See Also: Metrics Generation Guide


3. gen_sql_summary

Purpose: Analyze and catalog SQL queries for knowledge reuse.

Use Case: Build a searchable library of SQL queries with semantic classification.

Launch Command:

/gen_sql_summary Analyze this SQL: SELECT region, SUM(revenue) FROM sales GROUP BY region

Key Features:

  • Generates unique ID for SQL queries
  • Classifies by domain/layer/tags
  • Creates detailed summaries for vector search
  • Supports Chinese and English

See Also: SQL Summary Guide


4. gen_ext_knowledge

Purpose: Generate and manage business concepts and domain-specific definitions.

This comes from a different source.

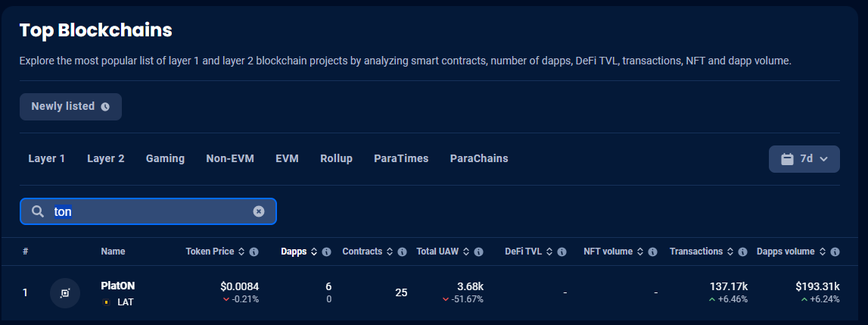The height and width of the screenshot is (325, 868).
Task: Sort by Contracts column arrows
Action: click(390, 252)
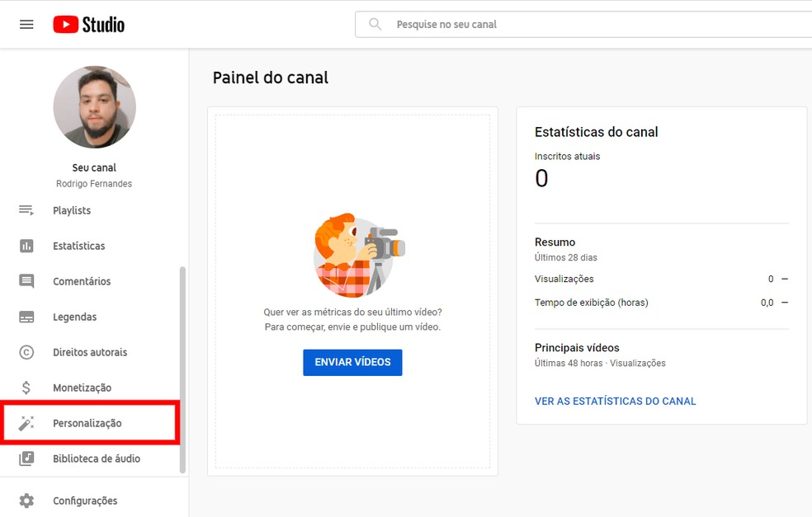
Task: Click the Seu canal label
Action: point(93,167)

Use Case: Document business knowledge that isn't stored in database schemas, such as business rules, calculation logic, and domain-specific concepts.

Launch Command:

/gen_ext_knowledge Extract knowledge from this sql
Question: What is the highest eligible free rate for K-12 students?
SQL: SELECT `Free Meal Count (K-12)` / `Enrollment (K-12)` FROM frpm WHERE `County Name` = 'Alameda'

Key Features:

  • Knowledge Gap Discovery: Agent attempts to solve the problem first, then compares with reference SQL to identify implicit business knowledge
  • Generates structured YAML with unique IDs
  • Supports subject path categorization (e.g., education/schools/data_integration)
  • Checks for duplicates before creating new entries
  • Syncs to Knowledge Base for semantic search

See Also: External Knowledge Generation Guide


5. explore

Purpose: Read-only data exploration subagent for gathering context before SQL generation.

Use Case: Quickly collect schema information, data samples, and knowledge base context to support downstream SQL generation tasks.

Key Features:

  • Strictly read-only β€” never modifies data or files
  • Fast exploration with a 15-turn limit
  • Three exploration directions: Schema+Sample, Knowledge, and File
  • Optimized for tool-calling with smaller, cost-effective models

See Also: Explore Subagent Details


6. gen_sql

Purpose: Generate optimized SQL queries through a specialized SQL expert subagent.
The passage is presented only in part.